Indeed, religious beliefs, in being absurd (whether or not they are recognized as such), cannot even be processed as comprehensible because their semantic content is contradictory (for example, a bodiless but physically powerful and sentient being, a deity that is one in three, etc).
It is precisely the ineffable nature of core religious beliefs that accounts, in part, for their social and political adaptability over time in helping to bond and sustain groups (Atran & Ginges, “Religious and Sacred Imperatives in Human Conflict,” SCIENCE, 2012). In fact, it is the ecstasy-provoking rituals that Harris describes as being associated with such beliefs which renders them immune to the logical and empirical scrutiny that ordinarily accompanies belief verification (see Atran & Henrich, “The Evolution of Religion,” BIOLOGICAL THEORY, 2010).

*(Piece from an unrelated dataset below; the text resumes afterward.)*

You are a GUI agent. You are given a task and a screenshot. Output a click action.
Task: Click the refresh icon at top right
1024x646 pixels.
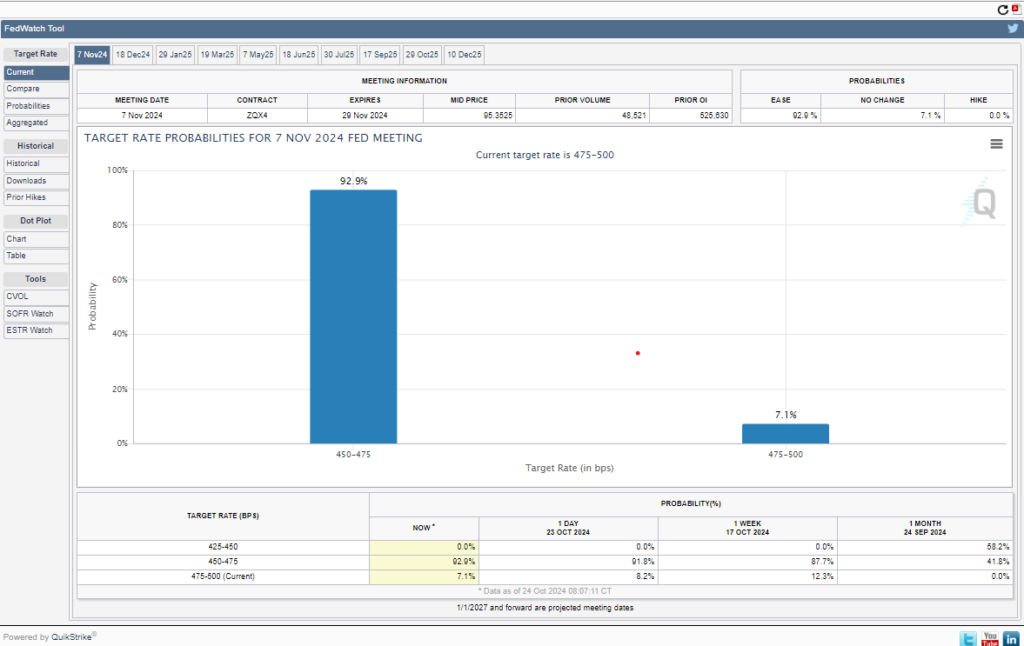[x=1003, y=9]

This strikes me as largely correct.  It is precisely the incomprehensible element in religious beliefs and doctrine that saves families and cities, or as Atran puts it, helps “to bond and sustain groups.” 
I would not endorse the term “absurd,” however.  If core religious beliefs lack propositional content, that is based on a more or less conscious proposition.  What is proposed is that world time (time, space, and comprehensible causation) is not a closed system.  The divine is something outside the world of nameable, which is to say, rationally knowable things, something that has an impact on that world.  We can nonetheless respond to that thing.  That is why God refuses to name Himself to the shoeless Moses. 
This led Moses Maimonides to conclude that the only theology possible is a negative theology.  We cannot say anything about God except to say what He is not.  He is not mortal, not limited in power…etc.  Likewise, we cannot understand why God loves the pious, but we cannot understand why we love it.  The abstract of Atran’s paper on “Religion’s Evolutionary Landscape” is informative. 
Religion is not an evolutionary adaptation per se, but a recurring cultural by-product of the complex evolutionary landscape that sets cognitive, emotional, and material conditions for ordinary human interactions.
Again, that strikes me as correct.  This does not in any way answer the question whether the Kosmos is or is not a closed system, which is to say, whether the Divine is real or not.  Instead, it recognizes the limits to human thinking.  That, in itself, is a kind of piety.